Journalism was definitely a dream that I was terrified to pursue. My entire life up until that point had been directed toward becoming an engineer. I had only applied to engineering colleges and did not have any choices that would allow me to pursue journalism, yet I decided that I would not allow myself be stopped.

I am currently double majoring in Writing and Literature at MIT and it is definitely one of the best things that could have ever happened to me. I would have never expected a technology school to have such a strong humanities program, but the program here is incredible. Due to the fact that they are very small departments, there is a large amount of contact with the professors and the literature professors even have tea with the students every Monday. Also, MIT allows undergraduates, including freshman, to be involved in research. Currently I am spending my summer aiding a professor with his research in the serial publication of Victorian literature.

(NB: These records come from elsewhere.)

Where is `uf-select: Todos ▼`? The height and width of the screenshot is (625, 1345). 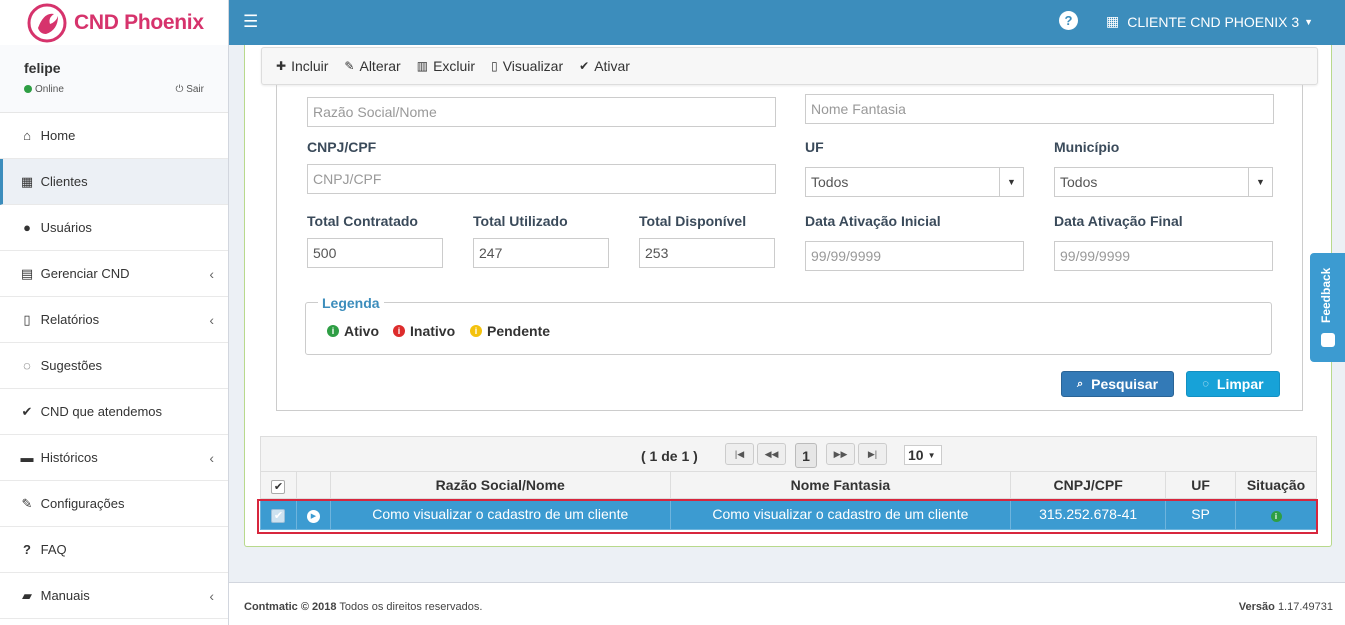
uf-select: Todos ▼ is located at coordinates (914, 182).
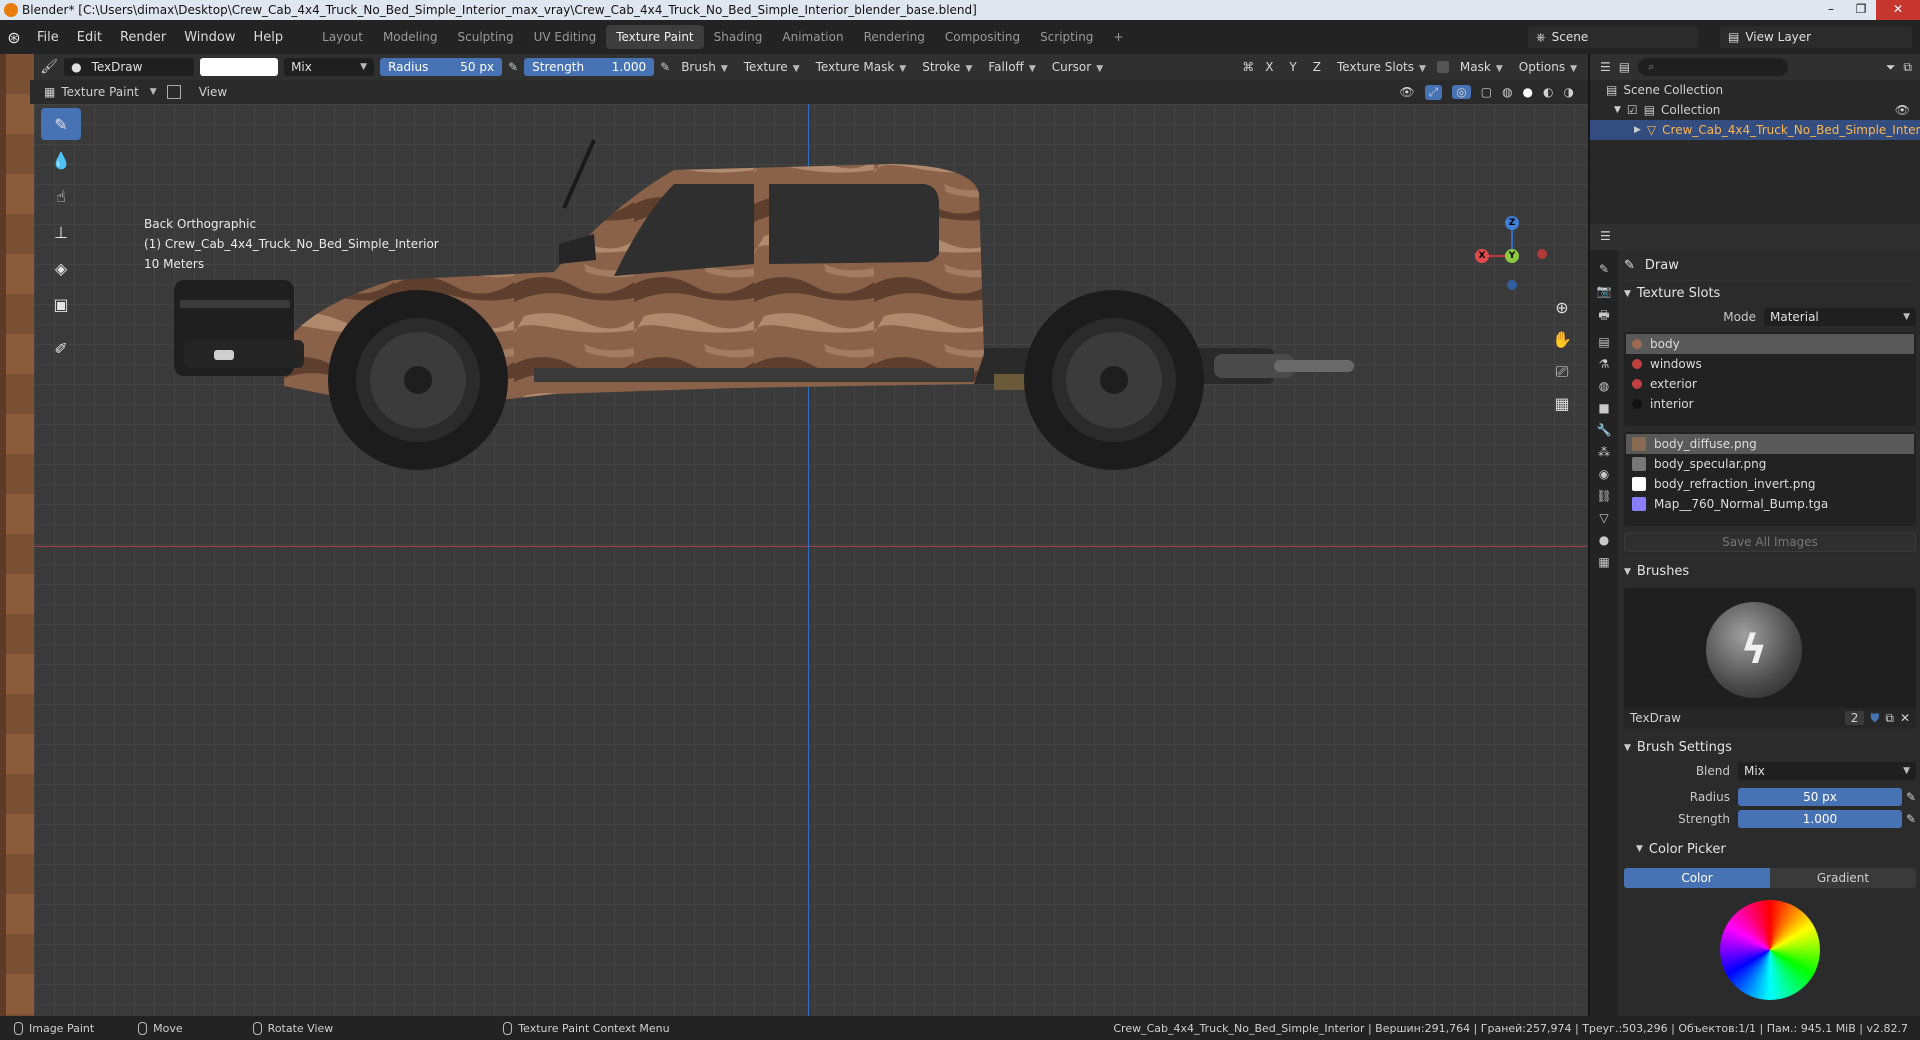 This screenshot has width=1920, height=1040. What do you see at coordinates (1604, 474) in the screenshot?
I see `physics-tab-icon: ◉` at bounding box center [1604, 474].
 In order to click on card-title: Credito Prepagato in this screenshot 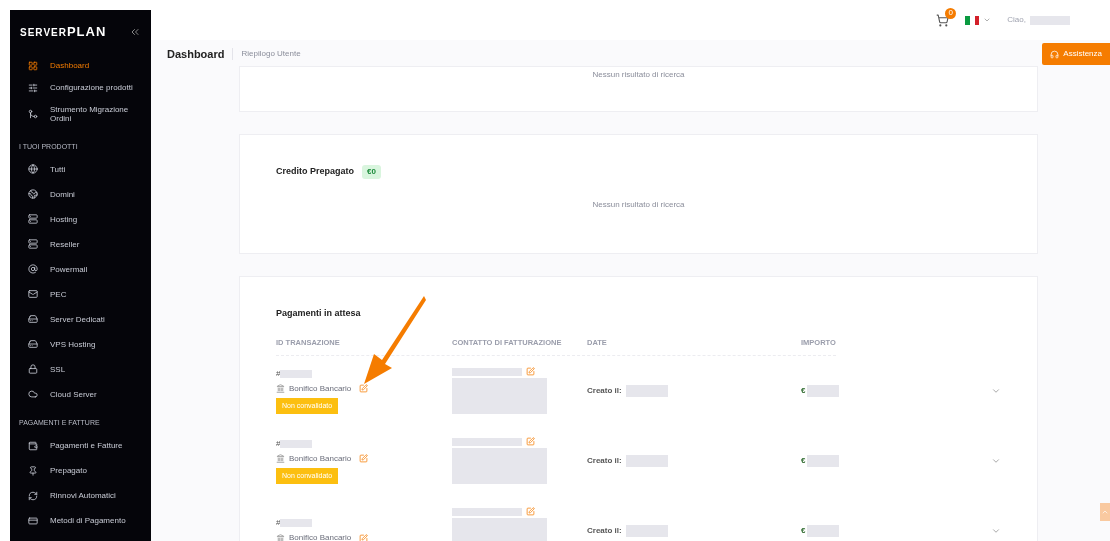, I will do `click(315, 172)`.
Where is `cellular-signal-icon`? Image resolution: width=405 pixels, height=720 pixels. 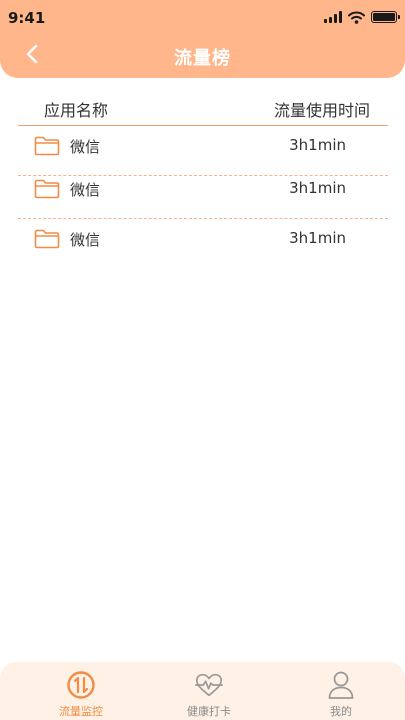 cellular-signal-icon is located at coordinates (333, 17).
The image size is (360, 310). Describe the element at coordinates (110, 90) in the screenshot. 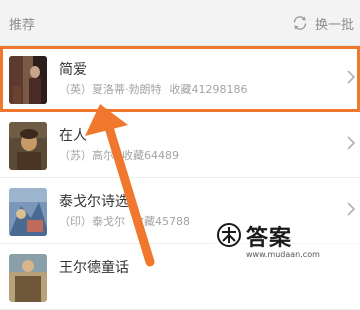

I see `book-author: （英）夏洛蒂·勃朗特` at that location.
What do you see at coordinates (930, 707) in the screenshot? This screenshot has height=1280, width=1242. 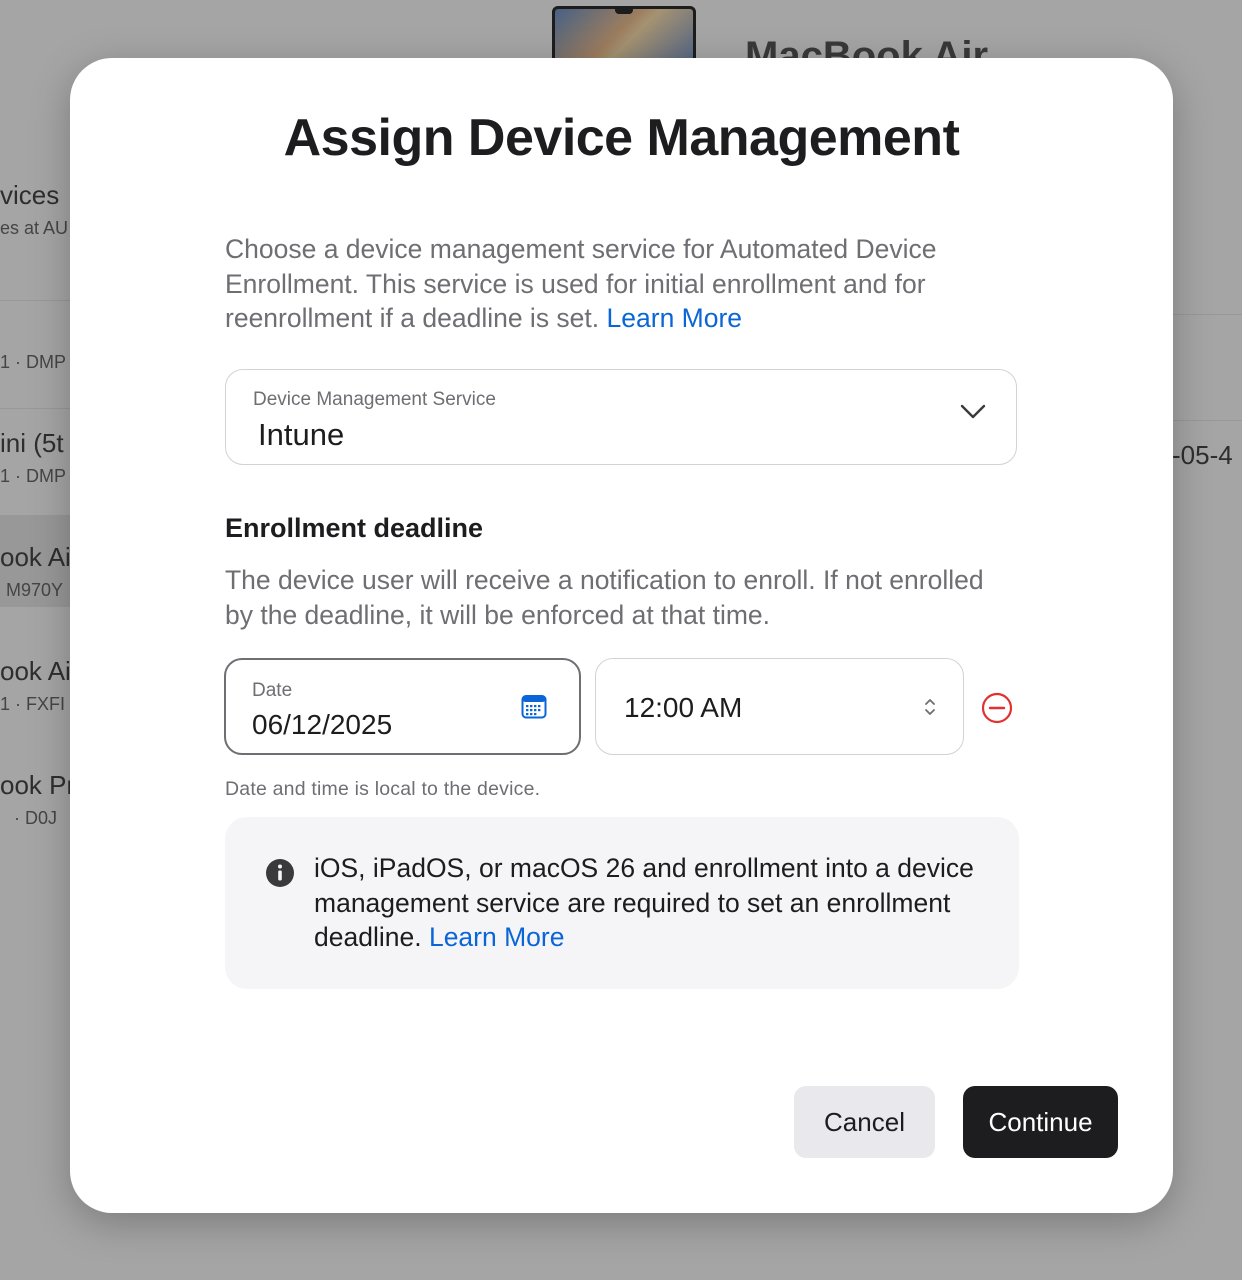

There are a ton of other opportunities here as well. I am in charge of all the layout and copy-editing for the MIT Undergraduate Research Journal. In addition, I have had two front page articles in The Tech, MIT’s student newspaper. Next semester, I will be taking a class taught by Pulitzer Prize winner, Junot Diaz. The great thing about being at a non-traditional school for the career that I am pursuing is that I can tailor my academic studies to my own personal interests. I would like to go into editing or publishing, both of which are becoming highly media based jobs. Thus, I am able to incorporate several computer science and media studies classes into my literature and writing curriculum to help me to become more well rounded.

Also, MIT has a science core, which means that I have had to take several high level science classes, which have prepared me such that I am versatile enough to go into any type of media that I would like. Whether it be science, news, or textbook publishing, I am becoming prepared to pursue a variety of paths and am very open to wherever life leads me.

When I had originally started to consider a career in journalism, one of the reasons that I had been very reluctant to switch was that I believed that I could only make a difference through an engineering career in which I could actually create change in the world, such as creating environmentally friendly plastics. Throughout my years of working for my school newspapers, however, I have realized that science is not the only thing that drives change in our culture. More than anything, media is the vehicle for change in our society. Journalism is a career that comes with a huge responsibility to the public because it definitely does have the potential to change the world. I don’t know quite where I will end up in the world of journalism; however I know that wherever I am, my goal will always be to help provide society with honest media to help people make informed opinions.